SetPoint Medical's bioelectronic technology.Courtesy of SetPoint Medical
Bioelectronics, generally defined, isn't new. Doctors Rune Elmqvist and Ake Senning implanted the first pacemaker in 1958. FDA approved the first spinal cord stimulator (SCS) in 1989.
While both solutions continue to help patients worldwide, smaller, more advanced technology has pushed bioelectronics into a new era. Researchers have developed novel methods to use electrical impulses to regulate the brain and/or nervous system, resulting in highly targeted, effective treatment.
"While SCS benefits last as long as the device stimulates, and the pacemaker continually keeps the heart on path, we treat and hope to modify the core underlying disease," said Anthony Arnold, CEO of SetPoint Medical, which develops bioelectronic therapy for chronic inflammatory diseases such as rheumatoid arthritis and Crohn's Disease. "Our device delivers a one- to four-minute dose per day—much like a drug—and then the body takes over."
Unlike a drug, SetPoint's device and others don't course through the bloodstream, causing unwanted side effects. This advantage, combined with an aging population, a rise in chronic disease and a move toward personalized medicine, has led to a new current of bioelectronics interest.
"This industry has the potential to disrupt the healthcare market," said Natasha Russkina, vice president of business development and corporate finance for BioSig Technologies. "We have large patient population with unmet clinical needs. We've seen significant breakthroughs in pharmaceuticals, but for a lot of people, they don't work. And often they don’t heal the underlying issue. Bioelectronic medicine explores how targeted electrical signals can harness the body’s natural mechanisms to diagnose and treat a range of diseases, thus essentially helping the body heal itself. With SCS alone, we've already seen people get their lives back."
GSK's Ambitious Investment
Bioelectronics got a jolt of attention when GlaxoSmithKline (GSK) and Google's Verily Life Sciences, an Alphabet company, teamed to form Galvani Bioelectronics. The two companies plan to invest about $700 million over seven years.
“Together, we can rapidly accelerate the pace of progress in this exciting field to develop innovative medicines that truly speak the electrical language of the body," said Moncef Slaoui, GSK’s Chairman of Global Vaccines.

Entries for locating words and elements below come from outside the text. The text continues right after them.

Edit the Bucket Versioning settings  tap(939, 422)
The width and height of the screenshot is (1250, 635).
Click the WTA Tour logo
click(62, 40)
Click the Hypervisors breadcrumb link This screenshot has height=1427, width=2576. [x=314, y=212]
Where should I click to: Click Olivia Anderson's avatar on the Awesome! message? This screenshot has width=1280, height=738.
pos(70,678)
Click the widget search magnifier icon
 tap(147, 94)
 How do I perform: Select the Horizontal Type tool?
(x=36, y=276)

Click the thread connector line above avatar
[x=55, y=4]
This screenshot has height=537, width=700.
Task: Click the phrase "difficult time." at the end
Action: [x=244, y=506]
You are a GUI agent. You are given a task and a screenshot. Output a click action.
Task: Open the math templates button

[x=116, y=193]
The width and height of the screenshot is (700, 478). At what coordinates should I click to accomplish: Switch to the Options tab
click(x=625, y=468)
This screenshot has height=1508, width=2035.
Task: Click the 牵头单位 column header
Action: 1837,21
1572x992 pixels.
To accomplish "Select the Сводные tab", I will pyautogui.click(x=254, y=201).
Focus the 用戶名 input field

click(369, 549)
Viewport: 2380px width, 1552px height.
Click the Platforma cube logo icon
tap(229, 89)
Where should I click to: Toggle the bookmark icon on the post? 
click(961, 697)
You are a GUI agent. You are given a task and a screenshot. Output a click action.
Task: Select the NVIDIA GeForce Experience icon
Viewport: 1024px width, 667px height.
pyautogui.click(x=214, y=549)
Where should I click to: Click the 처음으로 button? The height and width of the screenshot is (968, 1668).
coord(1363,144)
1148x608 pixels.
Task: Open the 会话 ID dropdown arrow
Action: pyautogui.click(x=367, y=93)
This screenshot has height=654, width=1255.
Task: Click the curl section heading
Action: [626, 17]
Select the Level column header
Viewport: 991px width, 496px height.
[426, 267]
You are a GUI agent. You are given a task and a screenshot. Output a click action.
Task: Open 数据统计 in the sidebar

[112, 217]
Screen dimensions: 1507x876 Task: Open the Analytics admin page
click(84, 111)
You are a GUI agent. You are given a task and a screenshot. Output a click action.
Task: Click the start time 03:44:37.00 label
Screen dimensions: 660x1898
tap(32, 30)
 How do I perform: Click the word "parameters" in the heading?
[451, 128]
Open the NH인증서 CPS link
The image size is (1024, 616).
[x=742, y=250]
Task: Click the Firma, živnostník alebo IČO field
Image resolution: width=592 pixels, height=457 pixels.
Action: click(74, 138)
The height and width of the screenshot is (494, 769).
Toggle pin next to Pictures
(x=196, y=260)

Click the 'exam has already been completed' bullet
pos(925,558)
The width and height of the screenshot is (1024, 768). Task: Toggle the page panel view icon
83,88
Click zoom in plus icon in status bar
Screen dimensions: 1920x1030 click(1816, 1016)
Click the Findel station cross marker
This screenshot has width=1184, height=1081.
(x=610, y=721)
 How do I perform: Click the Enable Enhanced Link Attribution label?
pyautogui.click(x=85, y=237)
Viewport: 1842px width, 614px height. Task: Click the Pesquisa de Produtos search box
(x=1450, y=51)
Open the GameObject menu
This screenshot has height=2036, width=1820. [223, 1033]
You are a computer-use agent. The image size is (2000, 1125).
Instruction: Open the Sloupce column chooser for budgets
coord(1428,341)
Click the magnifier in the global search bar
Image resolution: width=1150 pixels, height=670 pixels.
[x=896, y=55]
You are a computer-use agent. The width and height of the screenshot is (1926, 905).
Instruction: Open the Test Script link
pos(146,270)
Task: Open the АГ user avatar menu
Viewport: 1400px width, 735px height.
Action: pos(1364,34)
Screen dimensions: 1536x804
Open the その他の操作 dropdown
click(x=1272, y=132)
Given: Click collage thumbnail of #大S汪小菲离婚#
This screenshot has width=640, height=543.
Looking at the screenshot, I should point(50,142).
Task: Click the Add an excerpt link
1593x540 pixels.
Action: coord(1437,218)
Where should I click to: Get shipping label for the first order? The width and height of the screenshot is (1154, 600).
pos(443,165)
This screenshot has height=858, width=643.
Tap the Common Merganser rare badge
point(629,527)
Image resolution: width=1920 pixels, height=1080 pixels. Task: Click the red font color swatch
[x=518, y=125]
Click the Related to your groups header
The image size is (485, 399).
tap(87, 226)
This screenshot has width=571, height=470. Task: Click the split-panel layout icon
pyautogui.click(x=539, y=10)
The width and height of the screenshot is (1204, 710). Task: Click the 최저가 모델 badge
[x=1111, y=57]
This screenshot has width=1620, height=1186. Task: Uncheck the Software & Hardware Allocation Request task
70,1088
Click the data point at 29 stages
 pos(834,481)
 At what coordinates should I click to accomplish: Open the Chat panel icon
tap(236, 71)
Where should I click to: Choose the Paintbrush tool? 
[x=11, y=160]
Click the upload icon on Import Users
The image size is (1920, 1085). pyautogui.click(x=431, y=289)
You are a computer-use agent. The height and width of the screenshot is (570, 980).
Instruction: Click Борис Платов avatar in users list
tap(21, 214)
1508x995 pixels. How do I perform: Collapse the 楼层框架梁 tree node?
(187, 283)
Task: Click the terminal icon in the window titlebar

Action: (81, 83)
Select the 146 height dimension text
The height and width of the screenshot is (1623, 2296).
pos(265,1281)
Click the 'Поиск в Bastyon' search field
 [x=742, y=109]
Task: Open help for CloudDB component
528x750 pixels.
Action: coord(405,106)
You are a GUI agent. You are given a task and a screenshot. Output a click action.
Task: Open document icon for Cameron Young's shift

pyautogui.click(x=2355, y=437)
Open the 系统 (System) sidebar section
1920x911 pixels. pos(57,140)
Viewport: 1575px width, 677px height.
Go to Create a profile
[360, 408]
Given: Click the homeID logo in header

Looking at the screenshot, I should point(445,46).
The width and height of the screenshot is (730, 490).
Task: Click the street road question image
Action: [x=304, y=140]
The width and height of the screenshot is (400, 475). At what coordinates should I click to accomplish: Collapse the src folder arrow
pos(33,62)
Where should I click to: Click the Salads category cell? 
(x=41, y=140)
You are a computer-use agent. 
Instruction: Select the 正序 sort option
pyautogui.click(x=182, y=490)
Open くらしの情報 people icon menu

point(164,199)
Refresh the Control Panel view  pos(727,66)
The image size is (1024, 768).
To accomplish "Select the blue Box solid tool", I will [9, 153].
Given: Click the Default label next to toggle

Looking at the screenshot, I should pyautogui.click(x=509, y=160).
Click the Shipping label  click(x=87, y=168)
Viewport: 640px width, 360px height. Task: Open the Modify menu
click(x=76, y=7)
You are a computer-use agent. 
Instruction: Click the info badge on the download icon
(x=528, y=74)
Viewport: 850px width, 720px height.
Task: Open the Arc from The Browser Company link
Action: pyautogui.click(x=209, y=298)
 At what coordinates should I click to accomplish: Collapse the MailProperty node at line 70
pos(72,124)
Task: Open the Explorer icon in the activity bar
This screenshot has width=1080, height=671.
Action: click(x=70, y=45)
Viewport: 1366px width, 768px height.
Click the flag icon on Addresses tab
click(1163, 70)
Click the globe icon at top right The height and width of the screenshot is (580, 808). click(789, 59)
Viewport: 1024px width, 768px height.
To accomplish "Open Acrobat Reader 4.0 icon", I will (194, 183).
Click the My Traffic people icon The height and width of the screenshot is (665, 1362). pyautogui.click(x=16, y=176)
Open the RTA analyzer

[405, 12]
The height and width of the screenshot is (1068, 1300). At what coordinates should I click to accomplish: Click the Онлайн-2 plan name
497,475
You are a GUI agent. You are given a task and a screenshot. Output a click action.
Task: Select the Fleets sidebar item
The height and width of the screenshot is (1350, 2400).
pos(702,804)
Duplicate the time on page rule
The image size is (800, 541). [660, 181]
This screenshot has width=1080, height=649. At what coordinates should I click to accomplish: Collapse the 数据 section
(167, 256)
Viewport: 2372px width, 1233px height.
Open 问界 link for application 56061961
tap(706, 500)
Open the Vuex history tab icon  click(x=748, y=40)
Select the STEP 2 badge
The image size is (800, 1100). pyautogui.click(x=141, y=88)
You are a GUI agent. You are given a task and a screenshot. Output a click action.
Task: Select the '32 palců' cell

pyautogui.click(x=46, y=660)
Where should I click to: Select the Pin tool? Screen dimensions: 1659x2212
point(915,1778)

Initial work will focus on inflammatory, metabolic and endocrine disorders, including type 2 diabetes. Galvani believes its first bioelectronic medicines could be ready within the next eight years.
Bioelectronics For Inflammation
Arnold believes SetPoint will have its platform on the market well before Galvani's estimated arrival. He's probably right.
In June, the company announced positive clinical results from a proof-of-concept study using bioelectronic technology to treat Crohn's Disease. Results showed more than 60% of patients achieved significant disease reduction.
Arnold says SetPoint is currently evaluating the system in U.S. clinical studies. The company estimates it will receive FDA clearance in the next few years.
SetPoint bases its platform on the Inflammatory Reflex, a mechanism discovered by SetPoint cofounder Kevin Tracy. The Inflammatory Reflex regulates the immune system by way of the central nervous system. By activating the Inflammatory Reflex with targeted electrical pulses to the vagus nerve, the body produces a systemic anti-inflammatory response.
"In patients with Crohn's or RA, the body is imbalanced," said Arnold. "Our technology is designed to regulate the body’s response by helping drive the biology to do its own job."
Clinical trial subjects receive a tiny rechargeable implant on the left vagus nerve. An iPad control application allows physicians to administer and manage electric doses.
Improving Signal Fidelity
Although BioSig's Pure EP doesn't directly treat disease, its advanced signal processing technology has potential to improve performance of other devices. It may also improve outcomes for atrial fibrillation (Afib), and ventricular tachycardia (VT) patients.
Afib and VT's abnormal heartbeats are characterized by high-frequency electrical signals that current devices can't easily see. Pure EP records and displays these high-frequency cardiac signals while reducing background noise and artifacts so clinicians can more precisely locate the tissue to ablate.
Pure EP's advanced bioelectric signal detection got the attention of Mayo Clinic, which signed a 10-year agreement to develop Pure EP applications. "Mayo Clinic was instrumental in our product development," said Russkina. "Our collaboration is structured around intellectual property and future technology development. We plan to establish new applications based on our core signal processing technology and determine where our signal processing competency can be of biggest benefit."